Document excerpt Start Marker

The sensor target 2 is, for example, any one or both of an interpersonal notification signal and a light. Here, the interpersonal notification signal includes a crosswalk or railroad signal (signal for a railroad, a crossing barrier, etc.), a road signal (a signal light or the like), an aviation signal (airplane warning light, aerodrome light, etc.), and a marine signal (a floating light, a beacon light (navigational aids), etc.). Further, the light includes a standing light, an emergency exit light, an emergency light, a street light, etc.

Document excerpt End Marker

Tasks
1 > Answer these questions about the sensor target excerpt:
(a) What may the sensor target 2 be?
(b) Which kind of signal includes a floating light and a beacon light?
(c) Which lights does the excerpt list under "the light"?
2 > Extract word for word the part of the sensor target excerpt from "The sensor target" up to and including "street light, etc.".
3 > Continue the sensor target excerpt, starting after its last sentence.
The entries have nothing to do with this.

Dataset extract Start Marker

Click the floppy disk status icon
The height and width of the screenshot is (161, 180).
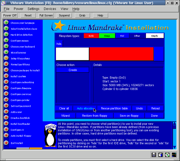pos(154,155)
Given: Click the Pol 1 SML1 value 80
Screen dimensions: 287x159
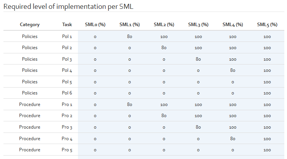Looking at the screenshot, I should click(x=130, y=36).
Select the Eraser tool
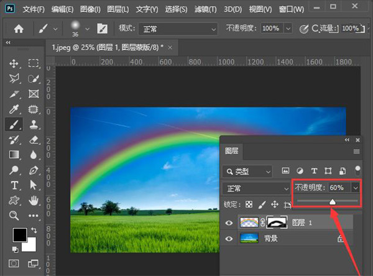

Dataset extract End Marker
Dataset extract Start Marker

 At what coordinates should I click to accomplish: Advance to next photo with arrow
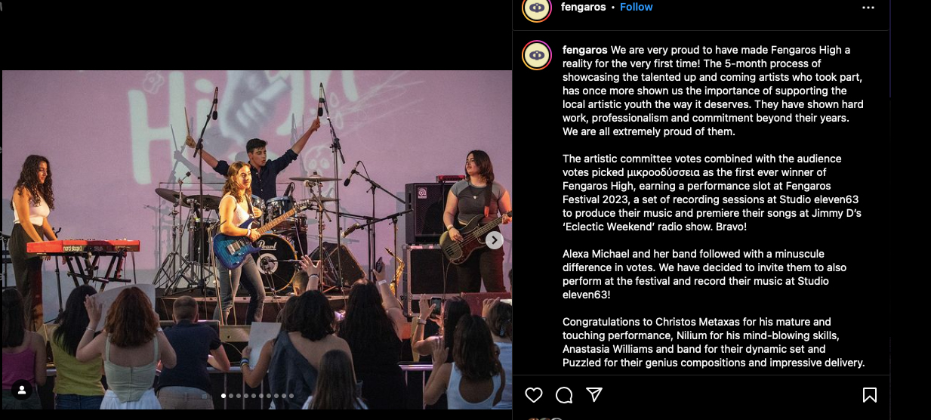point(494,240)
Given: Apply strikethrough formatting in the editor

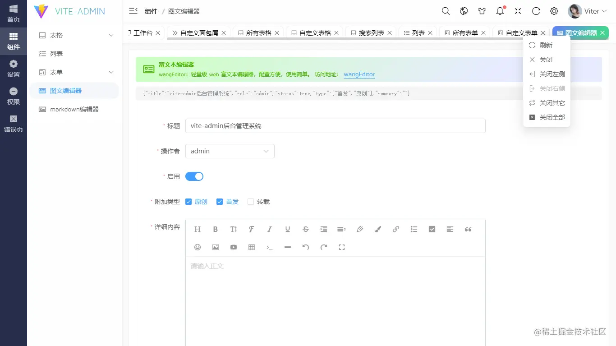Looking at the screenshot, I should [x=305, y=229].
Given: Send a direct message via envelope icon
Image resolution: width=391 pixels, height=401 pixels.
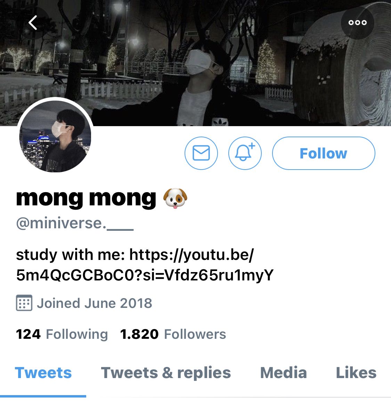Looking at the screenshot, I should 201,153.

Dataset extract End Marker
Dataset extract Start Marker

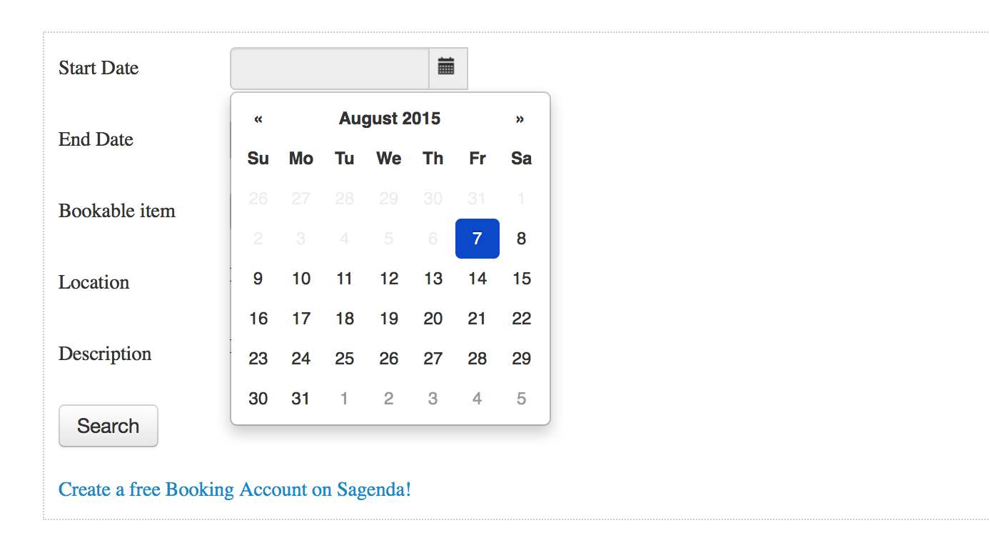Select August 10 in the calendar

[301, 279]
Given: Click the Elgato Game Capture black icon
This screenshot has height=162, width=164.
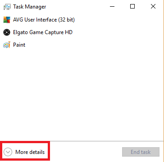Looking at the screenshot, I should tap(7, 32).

Dataset extract End Marker

Expected responses
1 >
(a) Either or both of an interpersonal notification signal and a light.
(b) A marine signal.
(c) A standing light, an emergency exit light, an emergency light, and a street light.

2 >
The sensor target 2 is, for example, any one or both of an interpersonal notification signal and a light. Here, the interpersonal notification signal includes a crosswalk or railroad signal (signal for a railroad, a crossing barrier, etc.), a road signal (a signal light or the like), an aviation signal (airplane warning light, aerodrome light, etc.), and a marine signal (a floating light, a beacon light (navigational aids), etc.). Further, the light includes a standing light, an emergency exit light, an emergency light, a street light, etc.

3 >
The interpersonal notification signal or the light is disposed in a construction such as, for example, a railroad, road, airport, port, bridge, building, or the like. Further, the interpersonal notification signal or the light is not limited to the construction and may be used in various fields such as air pollution, forest fire, wine brewing quality management, care of children who plays in the field, care of people who play a sport, detection of a smart phone, peripheral access control to a nuclear power plant or a defense facility, detection of a radioactivity level in a nuclear power plant, strength level control of electromagnetic field, recognition of a traffic jam situation such as traffic congestion, smart road, smart lighting, high-functional shopping, a noise environment map, highly efficient shipment of a ship, water quality management, waste treatment management, smart parking, golf course management, water leakage and gas leakage management, automatic driving management, effective infrastructure arrangement and management in an urban area, and a farm.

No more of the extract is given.